Circumstantial evidence suggests that the men Jesus chose as his disicples were young, in their teens and early twenties. In Matthew 14, Jesus tells his disciples to get in a boat and head across the Sea of Galilee. As a youth worker, this is where my alarm bells go off like crazy. You mean that Jesus, the thirty-year-old, responsible adult, told a group of teenagers to shove off into the lake, unsupervised, so he could go up on a hill a pray? Clearly Jesus hadn’t read the youth ministry manual.
What’s the point? Jesus is calling you and I to enter into students’ lives, live incarnationally among them, and embrace the inherent danger that brings. Jesus isn’t calling you to do anything stupid or to break the law. But he often calls us to do things others consider stupid, unsafe even.
Youth ministry is dangerous. It will bring you into temptation. It’ll bring you face to face with your deepest fears and greatest annoyances. It’ll cause you to create policies and break them at the same time. Chances are, as you engage with students online, you’ll see all of that and a whole lot more.
I remember several years ago, when Xanga was hot, stumbling around and finding most of my students’ blogs. I was shocked by what I read. Many of them shared intimate details of their lives they’d never shared with an adult in our ministry. Fears, doubts, experiments, dirty deeds, the whole enchilada. That knowledge forced me to consider my response. Since I had crossed the line and found them in space they presumed to be private, what was I going to do about it?

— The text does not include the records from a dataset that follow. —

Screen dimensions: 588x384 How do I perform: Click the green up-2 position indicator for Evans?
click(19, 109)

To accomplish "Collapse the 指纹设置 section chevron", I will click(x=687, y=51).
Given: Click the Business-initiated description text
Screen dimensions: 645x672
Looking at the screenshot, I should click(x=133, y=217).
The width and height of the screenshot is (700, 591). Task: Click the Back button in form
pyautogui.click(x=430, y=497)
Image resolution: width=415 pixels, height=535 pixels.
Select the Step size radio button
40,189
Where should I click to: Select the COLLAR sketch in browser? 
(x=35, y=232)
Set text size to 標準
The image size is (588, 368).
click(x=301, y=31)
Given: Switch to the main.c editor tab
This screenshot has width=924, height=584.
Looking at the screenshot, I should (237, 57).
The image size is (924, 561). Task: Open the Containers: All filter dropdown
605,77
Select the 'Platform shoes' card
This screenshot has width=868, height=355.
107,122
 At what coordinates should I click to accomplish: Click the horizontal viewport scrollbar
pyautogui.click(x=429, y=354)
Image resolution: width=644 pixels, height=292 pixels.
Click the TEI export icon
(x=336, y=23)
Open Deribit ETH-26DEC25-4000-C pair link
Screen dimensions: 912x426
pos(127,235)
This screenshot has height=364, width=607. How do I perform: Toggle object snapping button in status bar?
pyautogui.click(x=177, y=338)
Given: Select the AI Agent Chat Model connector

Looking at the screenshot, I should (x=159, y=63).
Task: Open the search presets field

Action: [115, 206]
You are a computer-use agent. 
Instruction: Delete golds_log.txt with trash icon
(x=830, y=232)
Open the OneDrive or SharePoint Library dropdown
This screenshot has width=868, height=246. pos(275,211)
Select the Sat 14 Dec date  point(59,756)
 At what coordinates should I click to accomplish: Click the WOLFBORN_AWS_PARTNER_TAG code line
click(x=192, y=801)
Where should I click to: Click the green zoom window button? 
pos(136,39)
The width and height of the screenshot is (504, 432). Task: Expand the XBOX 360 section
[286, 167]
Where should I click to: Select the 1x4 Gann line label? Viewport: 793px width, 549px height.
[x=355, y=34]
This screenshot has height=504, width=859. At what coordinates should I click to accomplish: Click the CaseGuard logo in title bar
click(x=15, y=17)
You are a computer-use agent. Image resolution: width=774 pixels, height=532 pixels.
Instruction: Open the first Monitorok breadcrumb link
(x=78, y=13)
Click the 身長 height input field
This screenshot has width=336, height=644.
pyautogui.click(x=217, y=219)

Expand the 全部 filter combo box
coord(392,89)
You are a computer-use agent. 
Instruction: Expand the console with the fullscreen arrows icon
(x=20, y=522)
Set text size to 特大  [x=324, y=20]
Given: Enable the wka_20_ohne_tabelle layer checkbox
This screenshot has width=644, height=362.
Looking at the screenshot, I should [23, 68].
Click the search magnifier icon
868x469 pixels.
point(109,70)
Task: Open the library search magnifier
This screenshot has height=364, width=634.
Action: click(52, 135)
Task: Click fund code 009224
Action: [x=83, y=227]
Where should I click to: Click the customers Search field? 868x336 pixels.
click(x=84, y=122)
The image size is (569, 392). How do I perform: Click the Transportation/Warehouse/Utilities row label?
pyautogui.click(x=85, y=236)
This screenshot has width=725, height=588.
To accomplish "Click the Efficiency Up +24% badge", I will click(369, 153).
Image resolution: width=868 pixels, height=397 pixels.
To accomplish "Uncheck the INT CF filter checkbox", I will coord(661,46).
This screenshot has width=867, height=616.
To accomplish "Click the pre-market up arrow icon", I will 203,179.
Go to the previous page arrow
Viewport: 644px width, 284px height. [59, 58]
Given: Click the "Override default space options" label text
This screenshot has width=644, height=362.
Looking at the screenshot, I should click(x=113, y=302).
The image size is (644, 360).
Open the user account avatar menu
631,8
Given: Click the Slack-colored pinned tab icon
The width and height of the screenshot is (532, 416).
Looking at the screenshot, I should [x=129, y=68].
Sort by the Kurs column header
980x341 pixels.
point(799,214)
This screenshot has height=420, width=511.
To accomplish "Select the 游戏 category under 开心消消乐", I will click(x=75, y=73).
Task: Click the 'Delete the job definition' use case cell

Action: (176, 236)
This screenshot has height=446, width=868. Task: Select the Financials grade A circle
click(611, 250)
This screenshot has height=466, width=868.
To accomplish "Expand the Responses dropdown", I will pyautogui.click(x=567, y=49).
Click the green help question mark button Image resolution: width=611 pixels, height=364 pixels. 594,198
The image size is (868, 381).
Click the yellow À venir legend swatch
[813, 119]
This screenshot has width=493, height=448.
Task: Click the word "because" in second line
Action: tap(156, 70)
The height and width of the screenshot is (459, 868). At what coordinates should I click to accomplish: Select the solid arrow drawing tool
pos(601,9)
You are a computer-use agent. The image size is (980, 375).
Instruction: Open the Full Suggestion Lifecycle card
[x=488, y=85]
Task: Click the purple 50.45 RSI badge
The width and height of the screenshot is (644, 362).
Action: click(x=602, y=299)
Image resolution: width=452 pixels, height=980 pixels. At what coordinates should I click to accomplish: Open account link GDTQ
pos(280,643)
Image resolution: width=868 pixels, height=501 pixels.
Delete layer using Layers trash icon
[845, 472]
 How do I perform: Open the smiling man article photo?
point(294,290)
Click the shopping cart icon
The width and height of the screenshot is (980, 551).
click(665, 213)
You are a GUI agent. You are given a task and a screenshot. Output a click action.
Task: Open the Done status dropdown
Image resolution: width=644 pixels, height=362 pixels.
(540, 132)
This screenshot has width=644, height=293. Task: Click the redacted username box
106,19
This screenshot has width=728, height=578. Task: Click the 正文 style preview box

In the end I decided not to broach the subjects, either directly with them or indirectly through my choice of teaching topics. To have done so would’ve revealed that I had violated their privacy. Sure, they hadn’t password-protected those things to keep me out. It wasn’t as though I had done much more than surf around to a few links. But I didn’t go there because I hadn’t been invited either.
Invitation is the dividing line in my eyes. I think that, as we engage with our students through social media, it has to be about permission. I know many of them say things in Facebook messages or chat that aren’t honoring to God. I know many of them have secret Tumblr accounts and private circles on Twitter and/or Google Plus. But I don’t want to force myself there without permission. I don’t think my role as a youth worker should come with expectations that I’m an FBI agent, cracking into their private spaces to discover what they really think.
That’s my advice. Don’t go sneaking around where you haven’t been invited. Instead, live before your students with open arms and invitation to deeper and deeper levels of intimate, incarnational discipleship.
The second question is about your own disclosure. Should you encourage students to friend you on Facebook, follow you on Twitter, read your blog, or add you on Google Plus?
First, I think your church leadership should wrestle through this question together. I know it sounds lame to think about drafting a policy, but there are both philosophy of ministry and legitimate liability concerns to think through. Most school districts do not allow teachers to socialize with students on Facebook. There is good logic there that is worth wrestling through as a staff. Whatever the policy is, it’ll take the staff team policing one another to enforce it.
Second, I think that when you do engage your students, you should do it through a ministry account and not your personal account. For instance, it’d be a good idea to create a Facebook page for your ministry or church and then interact with your students by using Facebook as a page. It’s a nuanced difference but an important one. It puts you in a position where you are obviously an agent of the ministry instead of the individual person. Because, at the end of the day, that is your role. Just like you attend a Friday night football game as a representative from the high school ministry, you engage with students online as a representative of a ministry.